Written problem:
In the court opinion, on what date was the case decided?

Quoted text:
▼
620 A.2d 666 | Pa. Commw. Ct. | 1993

153 Pa. Commw. 167 (1993)
620 A.2d 666

DELAWARE COUNTY, Successor in Interest to Delaware County Institutional District, Tinicum Township, and Interboro School District, Successor in Interest to Tinicum Township School Board, Appellants,
v.
CITY OF PHILADELPHIA, Appellee.

Commonwealth Court of Pennsylvania.

Argued November 17, 1992.
Decided January 29, 1993.

*168 Thomas L. Kelly, for appellants.

Paul M. Hummer, for appellee.

Before PALLADINO and FRIEDMAN, JJ., and SILVESTRI, Senior Judge.

PALLADINO, Judge.

Delaware County, Tinicum Township, and Interboro School District (collectively, Defendants) appeal three companion orders of the Court of Common Pleas of Philadelphia County (trial court) overruling Defendants' preliminary objections to a *169 complaint in equity filed by the City of Philadelphia (City).[1] We reverse and dismiss the City's complaint.
▲
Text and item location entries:
▼
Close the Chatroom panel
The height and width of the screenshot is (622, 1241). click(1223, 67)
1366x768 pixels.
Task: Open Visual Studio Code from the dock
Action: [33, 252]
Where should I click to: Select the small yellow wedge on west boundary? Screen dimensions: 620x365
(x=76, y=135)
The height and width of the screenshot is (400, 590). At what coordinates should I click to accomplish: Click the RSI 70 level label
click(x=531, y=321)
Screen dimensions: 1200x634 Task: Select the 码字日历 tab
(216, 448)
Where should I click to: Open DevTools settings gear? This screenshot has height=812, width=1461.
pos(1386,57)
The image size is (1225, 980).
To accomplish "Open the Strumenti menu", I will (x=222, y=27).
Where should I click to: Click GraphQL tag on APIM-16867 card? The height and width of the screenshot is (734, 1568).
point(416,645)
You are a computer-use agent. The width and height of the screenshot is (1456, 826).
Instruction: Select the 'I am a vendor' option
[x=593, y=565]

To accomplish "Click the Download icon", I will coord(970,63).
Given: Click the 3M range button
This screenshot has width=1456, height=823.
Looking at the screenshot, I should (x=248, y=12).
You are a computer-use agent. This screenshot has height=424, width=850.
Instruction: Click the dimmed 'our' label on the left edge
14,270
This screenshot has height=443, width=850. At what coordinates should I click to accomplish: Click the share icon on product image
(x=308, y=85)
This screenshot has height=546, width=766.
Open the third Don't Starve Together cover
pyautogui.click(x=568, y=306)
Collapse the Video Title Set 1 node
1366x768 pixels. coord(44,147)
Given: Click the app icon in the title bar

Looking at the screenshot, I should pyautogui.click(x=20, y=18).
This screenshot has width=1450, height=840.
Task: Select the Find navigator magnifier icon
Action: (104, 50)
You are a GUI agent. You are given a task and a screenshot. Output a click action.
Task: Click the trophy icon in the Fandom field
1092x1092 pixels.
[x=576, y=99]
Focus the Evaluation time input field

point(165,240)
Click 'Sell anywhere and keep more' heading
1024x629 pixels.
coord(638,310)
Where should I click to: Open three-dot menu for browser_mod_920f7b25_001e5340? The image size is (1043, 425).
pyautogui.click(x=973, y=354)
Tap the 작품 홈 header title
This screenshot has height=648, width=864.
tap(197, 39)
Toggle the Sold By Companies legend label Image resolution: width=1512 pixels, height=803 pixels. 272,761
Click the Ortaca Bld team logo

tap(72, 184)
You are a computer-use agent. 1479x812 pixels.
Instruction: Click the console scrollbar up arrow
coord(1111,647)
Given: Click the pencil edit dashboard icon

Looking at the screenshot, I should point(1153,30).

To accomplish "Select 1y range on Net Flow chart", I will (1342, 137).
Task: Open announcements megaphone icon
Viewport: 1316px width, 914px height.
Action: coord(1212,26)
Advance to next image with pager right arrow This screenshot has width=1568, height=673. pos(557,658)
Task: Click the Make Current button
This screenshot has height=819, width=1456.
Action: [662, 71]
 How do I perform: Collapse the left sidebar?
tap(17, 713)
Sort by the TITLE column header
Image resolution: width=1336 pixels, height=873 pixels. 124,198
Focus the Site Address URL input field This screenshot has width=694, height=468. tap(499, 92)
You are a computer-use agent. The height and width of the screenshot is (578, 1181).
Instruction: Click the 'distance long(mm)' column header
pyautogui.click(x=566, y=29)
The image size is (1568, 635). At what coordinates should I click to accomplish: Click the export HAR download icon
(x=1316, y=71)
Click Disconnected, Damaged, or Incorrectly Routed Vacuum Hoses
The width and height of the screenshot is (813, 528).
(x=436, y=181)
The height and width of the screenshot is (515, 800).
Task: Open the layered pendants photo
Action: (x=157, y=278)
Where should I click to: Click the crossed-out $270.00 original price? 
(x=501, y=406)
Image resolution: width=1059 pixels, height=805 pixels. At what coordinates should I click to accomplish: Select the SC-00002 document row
▲
Task solution:
January 29, 1993.